◆ Aim of the exercise ◆
Starting at the line with "Click the red search magnifier icon" and ending at the last line of the data, write those lines out again with "hamburger" replaced by "three-line" and everything else left unchanged.

◆ Data extract ◆
^^^^

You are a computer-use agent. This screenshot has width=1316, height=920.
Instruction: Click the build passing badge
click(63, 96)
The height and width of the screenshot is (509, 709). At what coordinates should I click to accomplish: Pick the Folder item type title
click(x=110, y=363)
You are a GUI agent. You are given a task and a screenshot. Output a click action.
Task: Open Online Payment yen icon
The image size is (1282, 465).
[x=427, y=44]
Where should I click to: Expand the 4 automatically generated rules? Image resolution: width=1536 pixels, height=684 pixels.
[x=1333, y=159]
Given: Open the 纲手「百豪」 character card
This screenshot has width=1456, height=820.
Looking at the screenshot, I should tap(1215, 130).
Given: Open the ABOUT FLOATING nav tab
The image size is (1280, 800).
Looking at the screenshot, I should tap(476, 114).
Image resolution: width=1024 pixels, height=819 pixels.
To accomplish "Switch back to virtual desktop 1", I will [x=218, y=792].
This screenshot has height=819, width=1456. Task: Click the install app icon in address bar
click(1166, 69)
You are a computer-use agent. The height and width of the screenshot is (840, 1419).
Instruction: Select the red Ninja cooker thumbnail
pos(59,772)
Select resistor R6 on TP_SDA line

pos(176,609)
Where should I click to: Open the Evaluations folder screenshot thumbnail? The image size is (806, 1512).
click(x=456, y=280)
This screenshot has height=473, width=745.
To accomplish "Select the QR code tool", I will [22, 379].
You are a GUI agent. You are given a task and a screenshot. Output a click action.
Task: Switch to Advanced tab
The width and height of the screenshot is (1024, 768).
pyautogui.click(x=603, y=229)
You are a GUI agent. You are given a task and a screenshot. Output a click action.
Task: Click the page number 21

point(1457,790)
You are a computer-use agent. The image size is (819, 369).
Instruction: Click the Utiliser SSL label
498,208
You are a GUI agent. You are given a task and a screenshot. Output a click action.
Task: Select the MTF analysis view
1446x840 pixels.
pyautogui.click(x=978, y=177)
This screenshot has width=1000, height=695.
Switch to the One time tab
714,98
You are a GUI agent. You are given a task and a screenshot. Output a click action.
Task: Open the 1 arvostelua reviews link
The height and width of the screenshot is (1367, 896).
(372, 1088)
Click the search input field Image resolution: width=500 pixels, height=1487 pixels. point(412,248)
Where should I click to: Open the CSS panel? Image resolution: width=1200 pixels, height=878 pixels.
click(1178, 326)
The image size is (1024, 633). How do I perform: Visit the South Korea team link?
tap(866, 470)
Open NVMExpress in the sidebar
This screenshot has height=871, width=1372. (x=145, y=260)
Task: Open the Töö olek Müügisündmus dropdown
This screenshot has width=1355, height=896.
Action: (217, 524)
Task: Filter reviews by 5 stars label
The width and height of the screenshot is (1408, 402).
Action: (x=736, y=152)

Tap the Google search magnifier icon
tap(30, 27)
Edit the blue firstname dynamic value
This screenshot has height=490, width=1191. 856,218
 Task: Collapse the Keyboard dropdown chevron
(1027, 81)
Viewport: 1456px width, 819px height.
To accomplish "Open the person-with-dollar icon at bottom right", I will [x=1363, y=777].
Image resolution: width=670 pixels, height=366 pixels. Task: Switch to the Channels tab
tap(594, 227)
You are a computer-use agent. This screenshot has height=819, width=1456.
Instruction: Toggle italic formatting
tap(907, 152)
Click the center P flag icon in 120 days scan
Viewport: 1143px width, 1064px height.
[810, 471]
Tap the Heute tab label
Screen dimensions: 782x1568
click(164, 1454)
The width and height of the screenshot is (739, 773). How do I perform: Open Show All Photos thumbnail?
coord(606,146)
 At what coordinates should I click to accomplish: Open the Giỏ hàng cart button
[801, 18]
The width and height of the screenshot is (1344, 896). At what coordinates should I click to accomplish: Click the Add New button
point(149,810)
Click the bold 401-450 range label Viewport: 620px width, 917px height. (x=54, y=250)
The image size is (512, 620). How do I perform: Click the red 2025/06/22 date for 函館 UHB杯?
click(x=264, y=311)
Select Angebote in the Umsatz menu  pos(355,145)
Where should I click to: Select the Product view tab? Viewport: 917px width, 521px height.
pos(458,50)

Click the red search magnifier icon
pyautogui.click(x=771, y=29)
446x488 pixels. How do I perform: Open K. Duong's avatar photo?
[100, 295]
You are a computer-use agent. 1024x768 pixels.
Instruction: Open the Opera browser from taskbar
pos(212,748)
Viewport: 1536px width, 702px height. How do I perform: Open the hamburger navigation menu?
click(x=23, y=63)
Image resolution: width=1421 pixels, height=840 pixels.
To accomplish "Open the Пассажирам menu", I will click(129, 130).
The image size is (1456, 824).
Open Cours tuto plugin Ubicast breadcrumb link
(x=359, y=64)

^^^^

◆ Exercise solution ◆
Click the red search magnifier icon
pyautogui.click(x=771, y=29)
446x488 pixels. How do I perform: Open K. Duong's avatar photo?
[100, 295]
You are a computer-use agent. 1024x768 pixels.
Instruction: Open the Opera browser from taskbar
pos(212,748)
Viewport: 1536px width, 702px height. How do I perform: Open the three-line navigation menu?
click(x=23, y=63)
Image resolution: width=1421 pixels, height=840 pixels.
To accomplish "Open the Пассажирам menu", I will click(129, 130).
The image size is (1456, 824).
Open Cours tuto plugin Ubicast breadcrumb link
(x=359, y=64)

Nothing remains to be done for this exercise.